La Camargue doit à sa position géographique une grande variété de terrains sur un petit territoire : pâturages au nord, marécages, étangs d'eau douce, saumâtre ou salée, et littoral. En plus d'offrir une végétation très caractéristique, la Camargue reste un passage obligé pour les oiseaux migrateurs traversant deux fois l'an la Méditerranée, ce qui fait d'elle un site ornithologique de tout premier plan. Terre plate, meuble et exposée à des vents violents, c'est cependant un espace naturel particulièrement fragile.
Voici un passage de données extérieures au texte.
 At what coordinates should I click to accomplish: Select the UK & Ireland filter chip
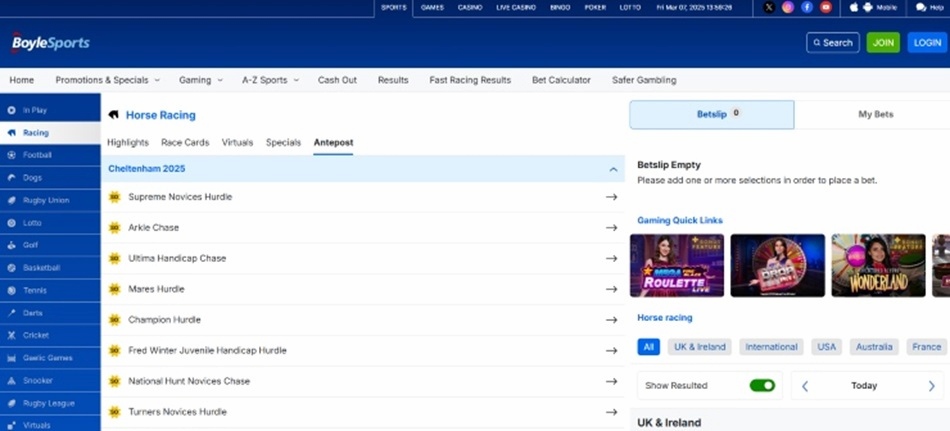click(x=699, y=347)
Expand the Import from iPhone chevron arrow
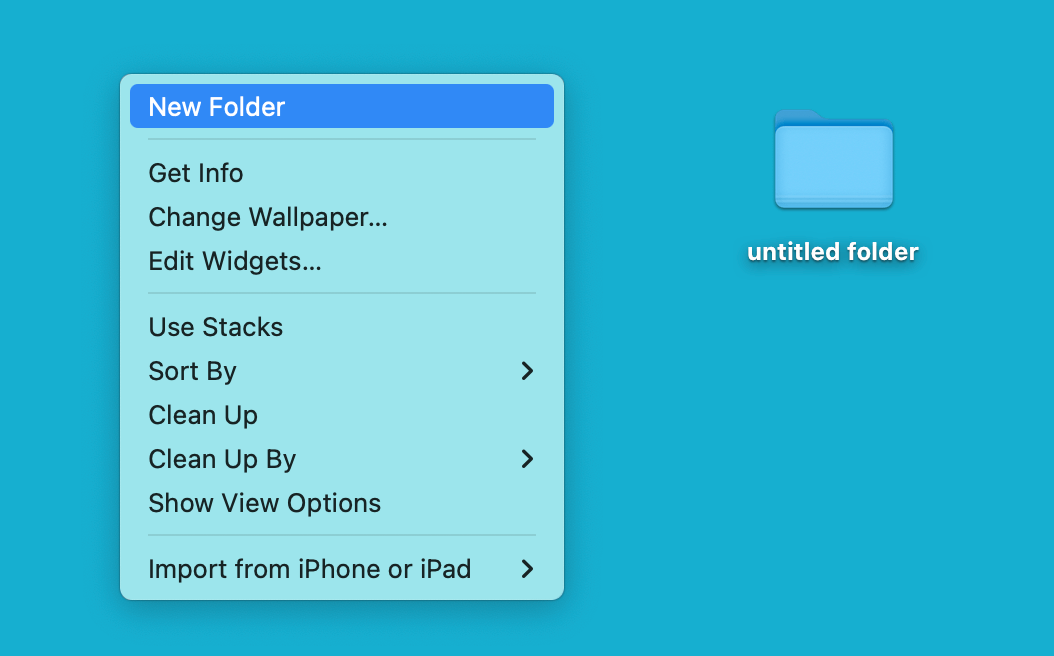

C'est en réponse au développement du trafic routier, des loisirs de plein air et des activités d'agriculture intensive, et aux risques multiples de pollution du delta du Rhône, que fut créé en 1970 le Parc régional de Camargue. Etendu sur 84000 hectares de terre à cheval sur les communes d'Arles et des Saintes-Maries, et sur 34000 hectares de mer, peu peuplé, sa création a pour objectifs premiers la conciliation d'une agriculture locale de qualité à son environnement, la protection de la nature et la gestion efficace des eaux.
Considéré à juste titre comme un exemple probant de développement durable en France, le Parc régional de Camargue assure deux AOC réputées : le taureau Camargue, et le riz camarguais, dont la culture est constamment sous la pression de la concurrence internationale mais qui bénéficie d'une réputation méritée et d'un savoir-faire unique.